Emerging growth company ☐
If an emerging growth company, indicate by check mark if the registrant has elected not to use the extended transition period for complying with any new or revised financial accounting standards provided pursuant to Section 13(a) of the Exchange Act. ☐
Item 2.02. Results of Operations and Financial Condition.
On November 2, 2023, MGP Ingredients, Inc. (the "Company") issued a press release relating to financial results for the third quarter 2023, which ended September 30, 2023. A copy of the press release is being furnished as Exhibit 99.1 and is incorporated herein by reference.
The information contained in this Item 2.02, including Exhibit 99.1, is being furnished and shall not be deemed “filed” for the purposes of Section 18 of the Securities Exchange Act of 1934, as amended (the “Exchange Act”), or otherwise subject to the liabilities of that section, or incorporated by reference in any filing under the Securities Act of 1933, as amended, or the Exchange Act, except to the extent expressly set forth by specific reference in such filing.

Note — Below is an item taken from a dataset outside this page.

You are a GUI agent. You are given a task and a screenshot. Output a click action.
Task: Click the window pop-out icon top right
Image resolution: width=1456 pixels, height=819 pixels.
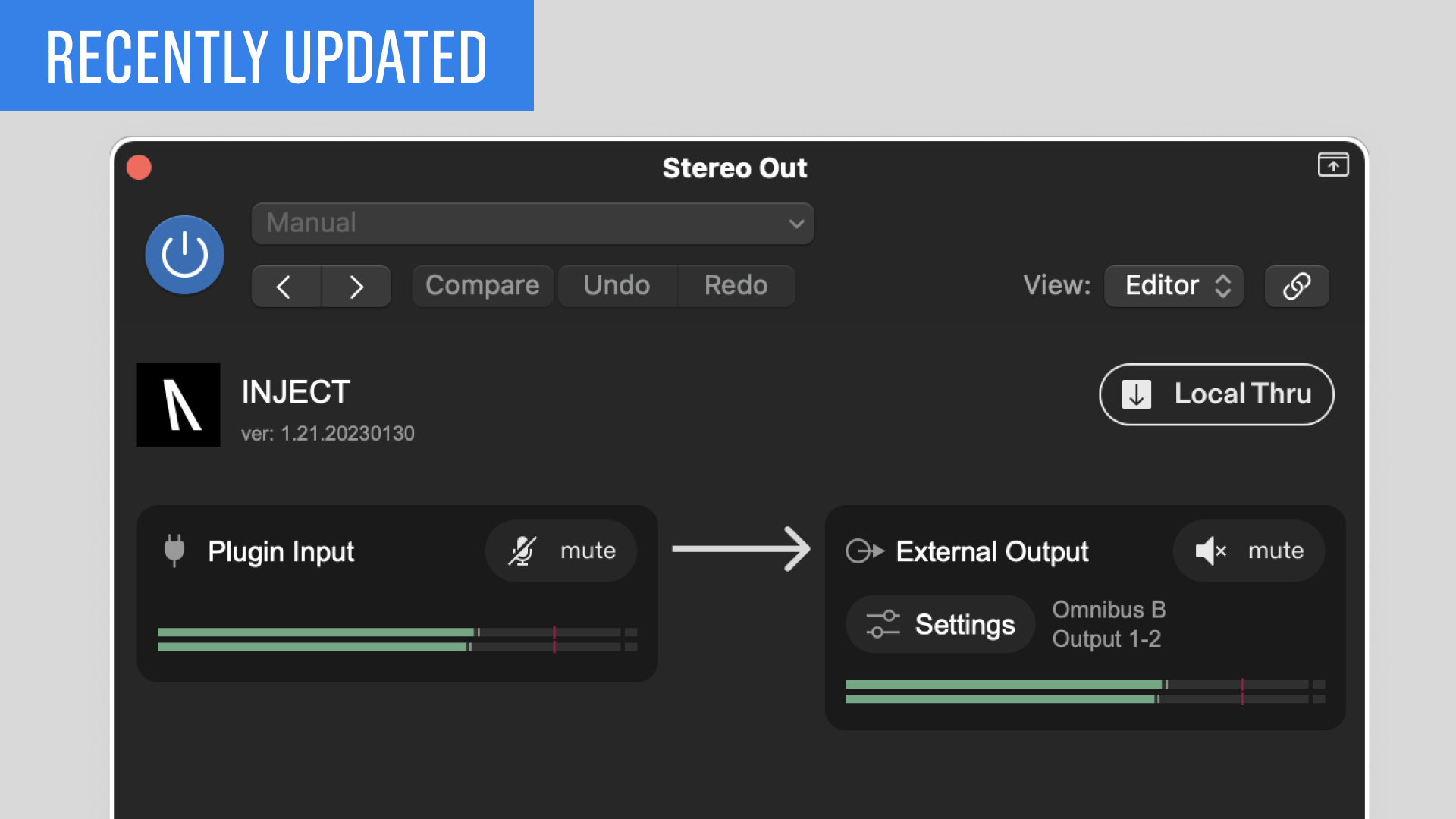click(x=1333, y=165)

Item 5.02. Departure of Directors or Certain Officers; Election of Directors; Appointment of Certain Officers; Compensatory Arrangements of Certain Officers.
On November 2, 2023, the Company announced that its Chief Executive Officer and President, David J. Colo, will retire from his executive officer positions and as a member of the Company’s Board of Directors (the “Board”) on December 31, 2023. Upon his retirement, David S. Bratcher, the Company’s Chief Operating Officer and President of Branded Spirits, will assume the role of Chief Executive Officer and President (the “CEO”). In order to ensure a smooth transition, Mr. Colo will remain with the Company as an employee in a senior advisor, non-officer capacity through April 30, 2023. The Company will seek to have Mr. Bratcher elected as a Class B director of the Company effective January 1, 2024.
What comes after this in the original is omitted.